#### SOURCE

Closed abastola0 closed 2 months ago

abastola0 commented 2 months ago

I'm not sure if the learned reward function is being used to execute the actions while rendering. The rendering seems to work fine but i'm not sure if these actions were the result of policy inferred from learned reward function as I see the exact same code during both training and testing. The actions as seen are not inferred from the learned policy.

for lateral in lateral_offsets: for target_speed in target_speeds:

sample a trajectory

        action = (lateral, target_speed, 5)
        obs, features, terminated, info = env.step(action)

I see the human likeness metric being calculated based on the learned reward function but I'm just not sure if the inference over the learned policy is carried our correctly.

Please clarify if I'm following correctly.

MCZhi commented 2 months ago

The code being listed is for the trajectory sampling process, so it is the same for both training and testing. In training, the sampled trajectories are used to approximate the partition function in max-entropy IRL; in testing, the learned reward function is utilized to score these sampled trajectories and select the optimal one. It's worth noting that we evaluate the human likeness metric in an open-loop manner, which means that the plan would not be executed in the simulator.

########
#### ENTRIES

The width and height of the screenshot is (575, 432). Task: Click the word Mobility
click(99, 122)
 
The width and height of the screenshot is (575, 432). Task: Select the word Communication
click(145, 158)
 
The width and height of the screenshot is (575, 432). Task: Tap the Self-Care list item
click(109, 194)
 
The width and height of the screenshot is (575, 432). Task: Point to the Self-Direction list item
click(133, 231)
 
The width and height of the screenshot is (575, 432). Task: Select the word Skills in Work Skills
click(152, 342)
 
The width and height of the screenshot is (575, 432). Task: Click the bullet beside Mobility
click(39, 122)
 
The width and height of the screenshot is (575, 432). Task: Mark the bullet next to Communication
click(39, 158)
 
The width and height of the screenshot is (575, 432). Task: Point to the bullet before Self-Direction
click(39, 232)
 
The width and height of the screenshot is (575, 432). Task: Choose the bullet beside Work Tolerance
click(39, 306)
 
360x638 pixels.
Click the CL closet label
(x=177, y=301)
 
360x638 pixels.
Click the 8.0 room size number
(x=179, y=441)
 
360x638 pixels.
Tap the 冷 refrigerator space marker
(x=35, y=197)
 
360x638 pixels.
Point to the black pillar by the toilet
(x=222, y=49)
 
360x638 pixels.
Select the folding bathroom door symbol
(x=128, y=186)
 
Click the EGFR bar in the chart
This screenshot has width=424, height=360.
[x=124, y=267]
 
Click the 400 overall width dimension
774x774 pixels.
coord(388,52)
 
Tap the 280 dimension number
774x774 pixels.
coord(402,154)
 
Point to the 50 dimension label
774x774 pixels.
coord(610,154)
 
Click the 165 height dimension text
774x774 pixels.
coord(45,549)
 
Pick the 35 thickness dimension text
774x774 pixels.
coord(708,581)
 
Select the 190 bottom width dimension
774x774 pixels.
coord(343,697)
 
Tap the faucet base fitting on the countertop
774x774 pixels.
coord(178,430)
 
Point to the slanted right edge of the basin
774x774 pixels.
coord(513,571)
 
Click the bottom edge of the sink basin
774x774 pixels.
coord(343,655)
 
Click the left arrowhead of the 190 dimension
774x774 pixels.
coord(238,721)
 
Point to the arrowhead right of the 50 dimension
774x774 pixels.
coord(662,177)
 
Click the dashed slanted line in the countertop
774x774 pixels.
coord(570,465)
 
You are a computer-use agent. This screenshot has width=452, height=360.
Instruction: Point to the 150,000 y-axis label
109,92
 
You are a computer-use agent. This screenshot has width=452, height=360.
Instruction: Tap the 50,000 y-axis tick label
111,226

########

● **WHAT IS BEING ASKED**:
Answer these questions about the issue discussion on learned reward functions:
(a) What value is assigned to action inside the loop over lateral offsets and target speeds?
(b) In training, what are the sampled trajectories used for?
(c) In what manner is the human likeness metric evaluated?

● **EXERCISE SOLUTION**:
(a) (lateral, target_speed, 5)
(b) To approximate the partition function in max-entropy IRL.
(c) In an open-loop manner, so the plan is not executed in the simulator.